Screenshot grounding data
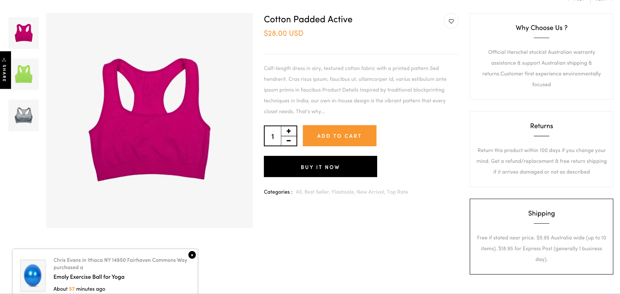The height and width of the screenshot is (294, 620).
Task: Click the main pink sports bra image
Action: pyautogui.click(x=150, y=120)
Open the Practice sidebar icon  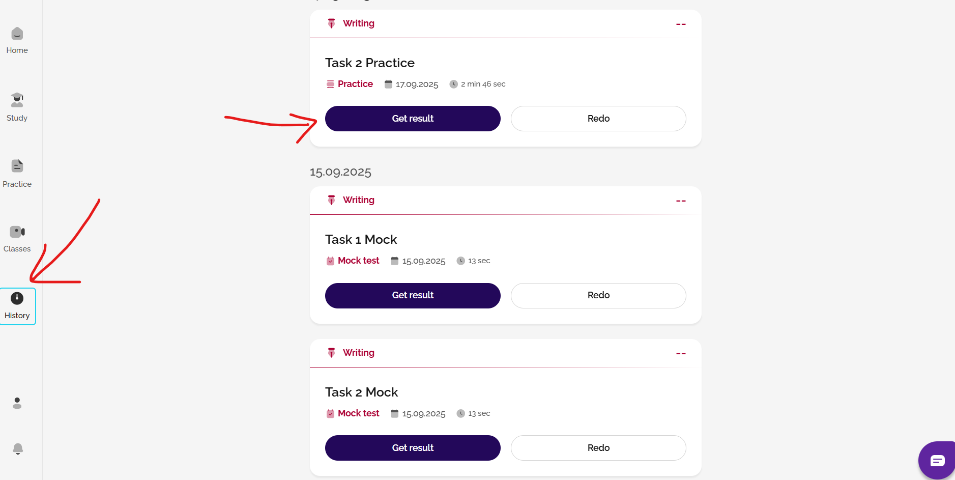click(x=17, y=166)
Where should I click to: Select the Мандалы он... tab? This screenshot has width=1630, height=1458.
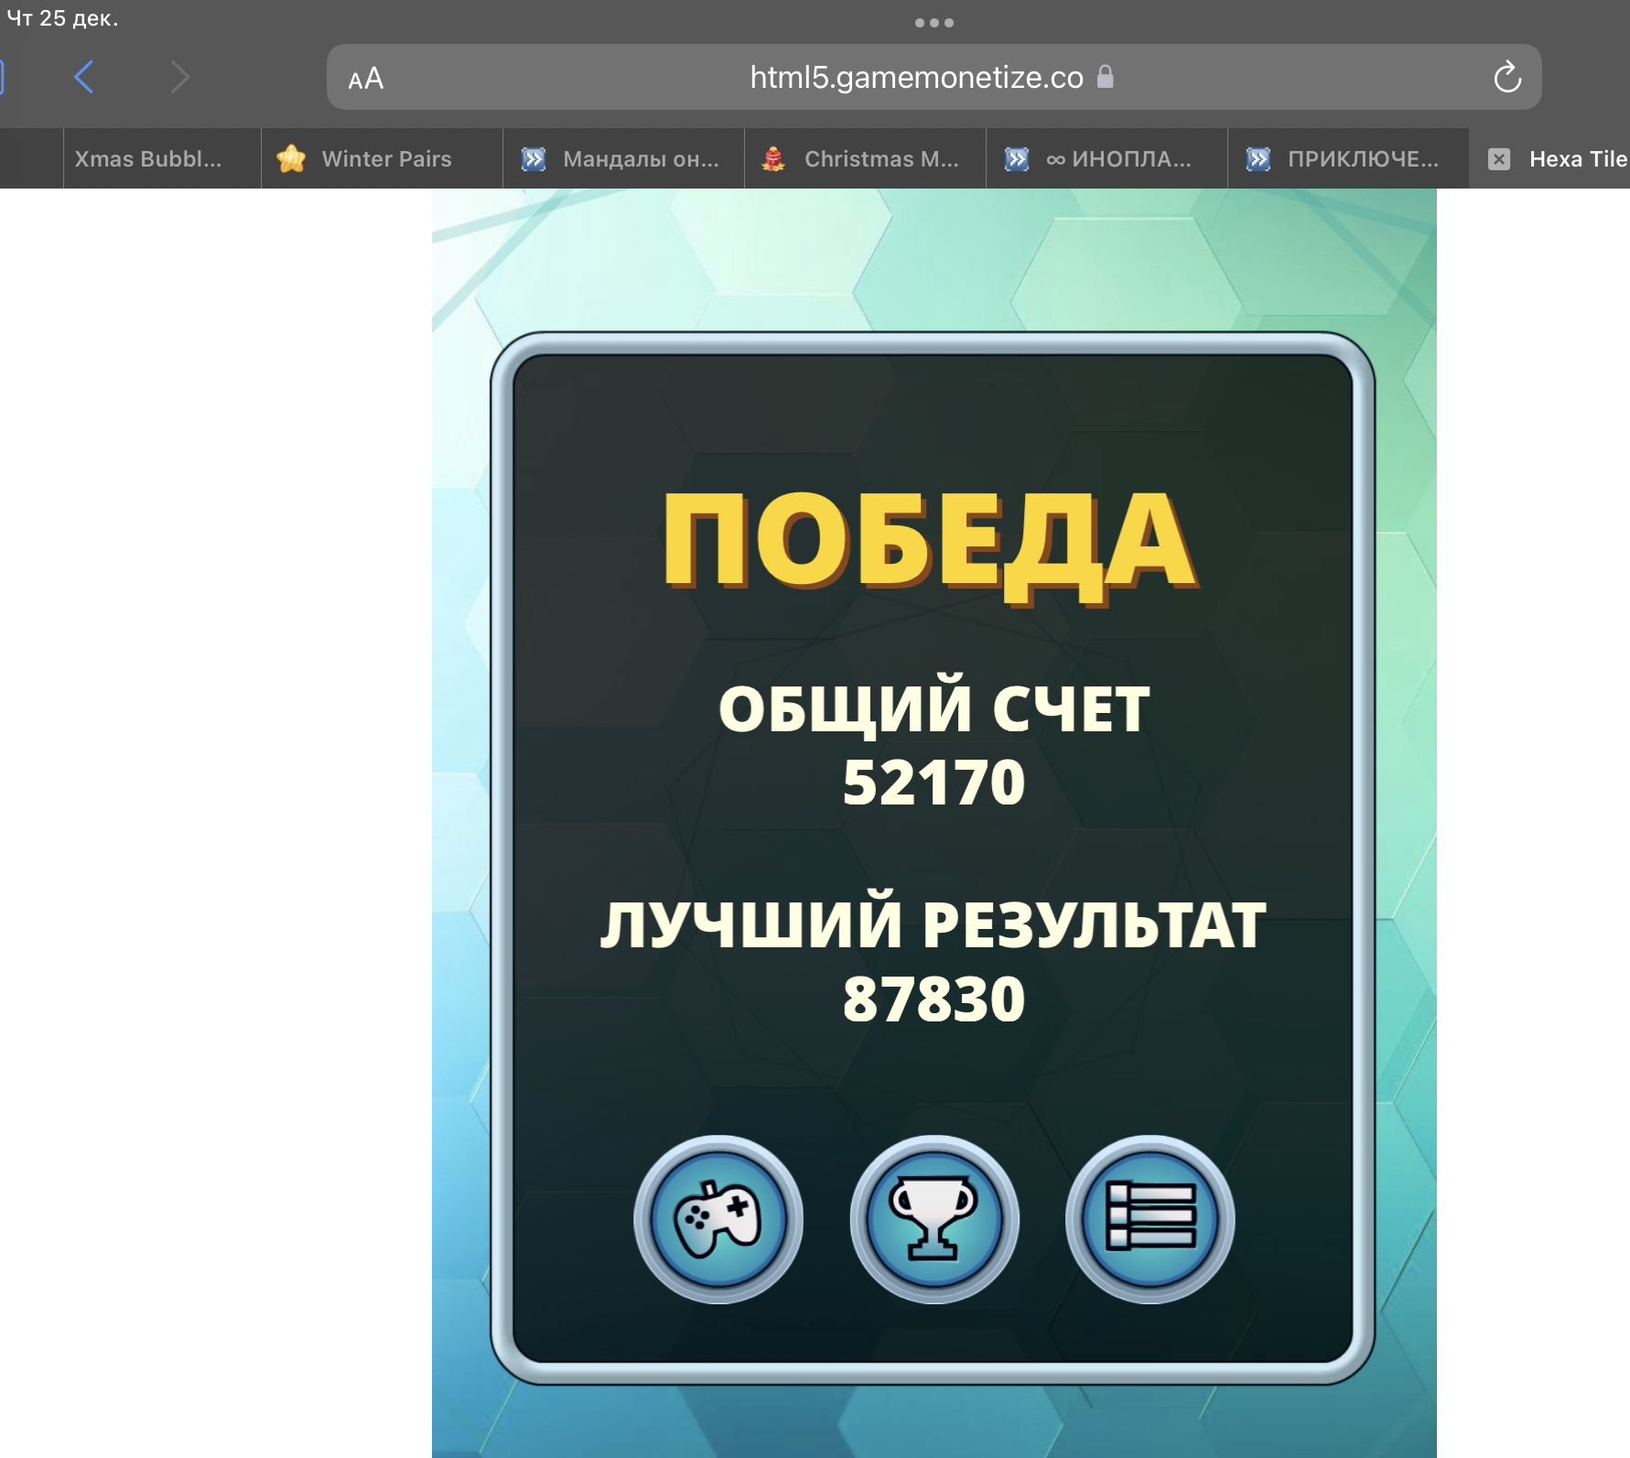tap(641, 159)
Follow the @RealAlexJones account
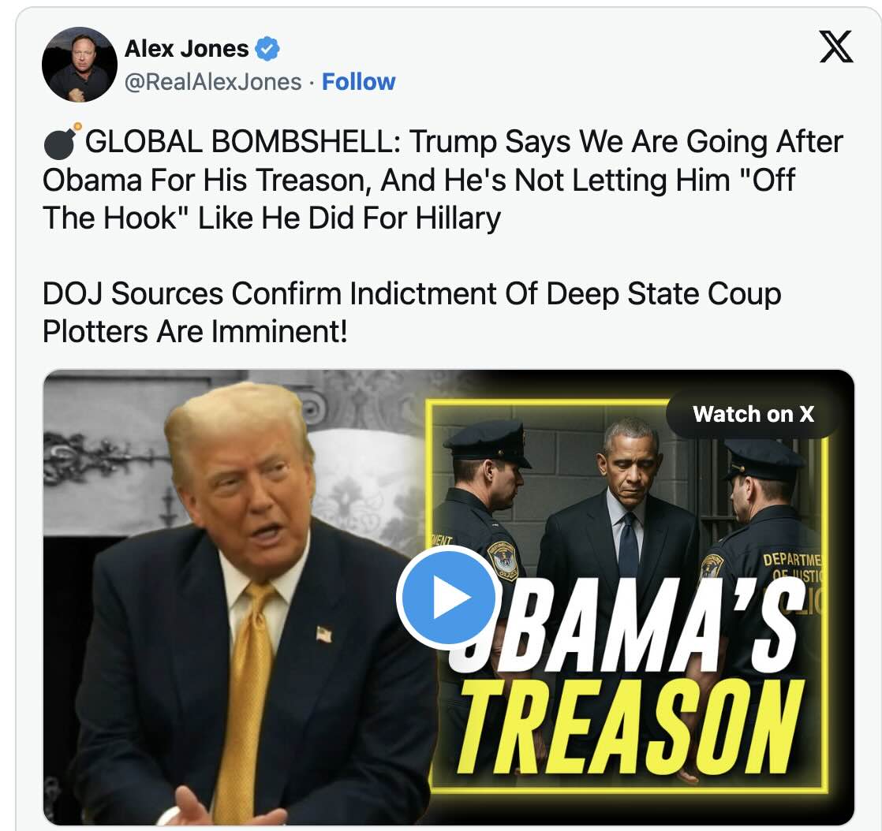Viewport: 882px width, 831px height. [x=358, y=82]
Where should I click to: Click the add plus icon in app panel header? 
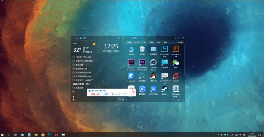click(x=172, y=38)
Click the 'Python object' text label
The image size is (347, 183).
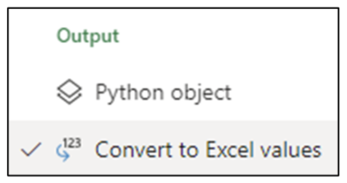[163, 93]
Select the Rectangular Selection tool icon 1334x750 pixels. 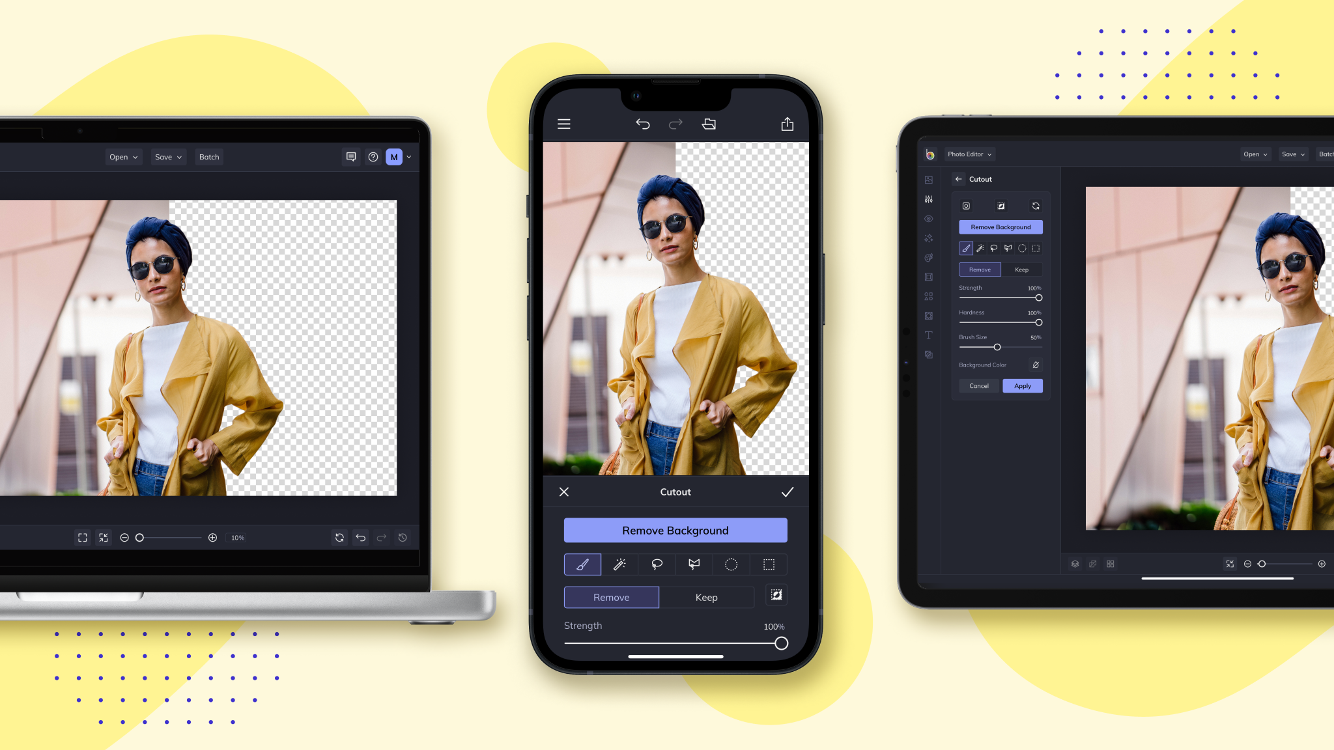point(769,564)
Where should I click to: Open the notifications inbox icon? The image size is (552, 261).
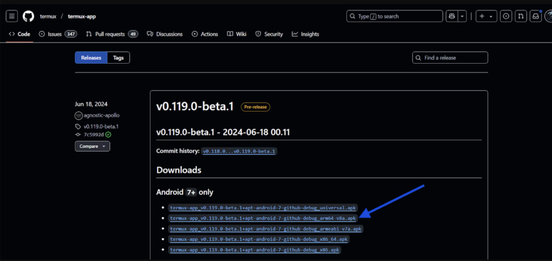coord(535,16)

**TASK INSTRUCTIONS:**
In the records above, find the line that contains "Where should I click to: Open". Retype it and every line after it, exactly, leaving out all pictures.

**WORKED SOLUTION:**
Where should I click to: Open the notifications inbox icon? The image size is (552, 261).
coord(535,16)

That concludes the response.